YENİ MESAJ - İSTANBUL
Demokrat Parti (DP) Genel Başkanı Namık Kemal Zeybek, Başbakan Erdoğan'ın ne yaptığının farkında olmadan insanlarımızı ana dillerine göre etnik yapılara yeniden itmek için elinden geleni yaptığına işaret ederek, "Halbuki hepimiz bir millet kimliğinde birleşmiştik. Osmanlı'da başlayan bu gelişme Cumhuriyet'le taçlanmış, biz hepimiz ortak bir millet olarak birbirimizle mensubiyet şuuru ve bilinci içinde kaynaşmıştık" dedi. Önceki akşam Kanal 99'da Ana Haber Bülteni'nde Gülgün Feyman'ın sorularını cevaplayan Zeybek, şunları söyledi: "Şimdi bir Başbakan çıkıyor, "Türkiye'de şunlar şunlar var" diyerek insanlarımızı bölüyor ve bunlar arasına 'ortak kimlik' adımız olan Türk sözünü de koyuyor. Bu bölünmenin fikri ve ideolojik altyapısının hazırlanmasıdır. Sayın Başbakan eminim ki, safiyane ve iyi niyetle, belki de bilgisizce bu sözleri söyleyip duruyor. Bütün bunlar ve son olarak ifade ettiği "Türkiye başkanlık sistemine geçmelidir, ABD'deki gibi bir başkanlık sistemi olmalıdır, valileri de halk seçmelidir" sözü ile herşey açıkca ortaya çıkmıştır ki, Başbakan eliyle Türkiye'de bir federasyon oluşturulmak istenmektedir."Böylesine yapay bir federasyonun Türkiye şartlarında nereye gideceğinin belli olduğunu ifade eden Demokrat Parti Lideri Zeybek, bunun sonunun bölünme olduğunu vurguladı. Zeybek, şu tespitlerde bulundu: "Bu hadise Yugoslavya'da yaşandı. Bu meselede bu seçim son vadedir. Eğer bu seçimde de AKP bu haliyle ve bu Meclis dağılımıyla iktidara gelirse ve bu muhalefet anlayışıyla da onların önünde hiçbir şekilde set olmayan, mırın kırın eden bir muhalefet olursa Türkiye bölünmeye gider. Buna biz dur demeliyiz. Biz kim miyiz? Biz Türkiye insanının ve vatanının, Türkiye halkının saadetinden, mutluluğundan, birlik ve beraberliğinden yanayız. AKP iktidarı miletimizi katmanlar halinde de çok tehlikeli bir şekilde bölünmeye götürüyor. Orta sınıf yok ediliyor. Tarım yok edildi, hayvancılık yok edildi. Dışarıya canlı hayvan satan ülkemiz bugün ne yazık ki, kurban kesmek için Atlantik ötesinden öküz getirmek zorunda kaldık. Felaket dönemi yaşanıyor. Bunun sonu açlık ve kıtlıktır. Bu durdurulmalı, tarım desteklenmelidir. Esnaf yokediliyor. KOBİ'ler kendi hallerine terkediliyor. Milli sanayinin gelişmesi için hiçbir destek verilmezken, milletimizin kurduğu ve Cumhuriyetimizin maddi değerleri olan ekonomik birimler de ne yazık ki dışarıya haraç mezat peşkeş çekiliyor."

* _Yapılacak işler_:
- 1) Zeybek haberinde Zeybek'in yok edildiğini ya da yok edilmekte olduğunu söylediği şeylerin hepsini sırala.
- 2) Zeybek haberine göre Zeybek, Gülgün Feyman'ın sorularını hangi kanalda cevapladı?
- 3) Zeybek haberini son cümlesinden sonra devam ettir.
Bu metinden sonra gelen satırlar başka bir kaynaktan alınmıştır.

* _Sağlanan veriler_:

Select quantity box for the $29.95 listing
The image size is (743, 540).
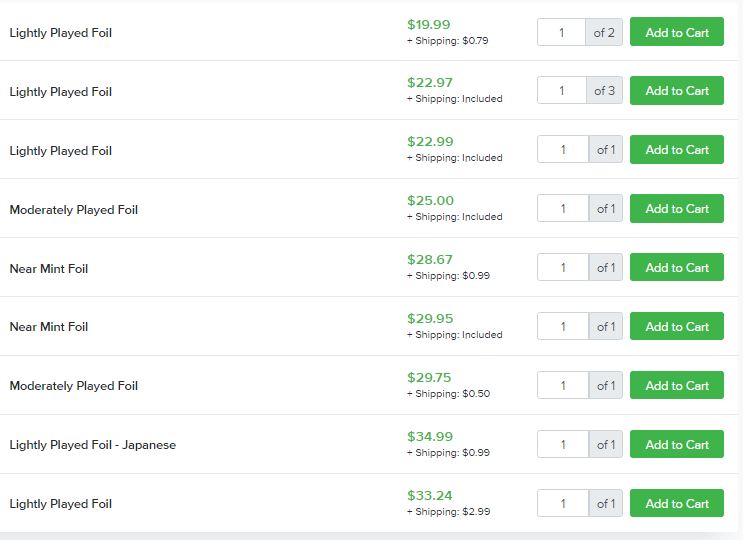563,326
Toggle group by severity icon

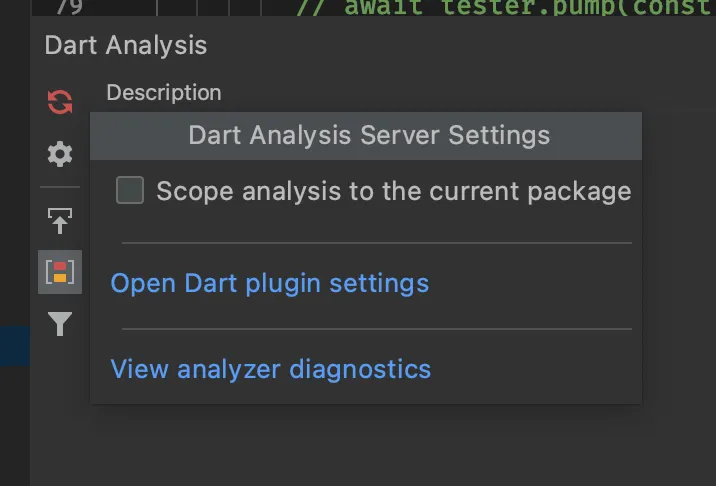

* _Görev sonuçları_:
- 1) Orta sınıf, tarım, hayvancılık, esnaf

- 2) Kanal 99'da, Ana Haber Bülteni'nde

- 3)
Gelir adaletsizliği büyüyorEn üstlerde dolar milyarderlerinin sayısının arttığına işaret eden DP Genel Başkanı, şöyle konuştu: "En aşağılarda yoksulların ve işsizlerin sayısı çoğalıyor. En yukarıdaki dolar milyarderlerinin sayısı bu hükümet döneminde 4'ten çoğu yandaşlardan oluşan 38'e çıktı. Dünyanın hiçbir yerinde böyle bir şey yok. 8 yıl boyunca sermaye yukarılara çekildi. İshak Alaton ve Cem Boyner'e Türkiye'yi harcama hakkını kim veriyor? AKP iktidarı veriyor. Bir taraftan da PKK'lıların ve PKK'cıların polisimizi tokatlamaları, polisimizin burnunu kırmaları adi hadiseler haline geldi. Bunlar haber değeri bile taşımıyor. Bu hükümet döneminde terör örgütü mensupları kahramanlar gibi karşılandı. Hakimler ve savcılar ayaklarına götürüldü. Böyle şeyler olur şeyler değildir. Bu meselelerin olduğu ülke olağan bir ülke değildir. Bütün bunlara dur demek için yapılacak şey, Meclis'e güçlü bir şekilde girmektir. Değerli hocamız büyük insan, maneviyat üstadı, bilim adamı, birçok özelliği olan değerli Prof. Dr. Haydar Baş'ın ortaya koyduğu takdire şayan bir şuur ile değerli kadrolarının katıldığı Demokrat Parti çatısı altında bir Milli Mutabakat Hükümeti kurmak üzere Milli Mutabakat İttifakı gerçekleştirmişlerdir."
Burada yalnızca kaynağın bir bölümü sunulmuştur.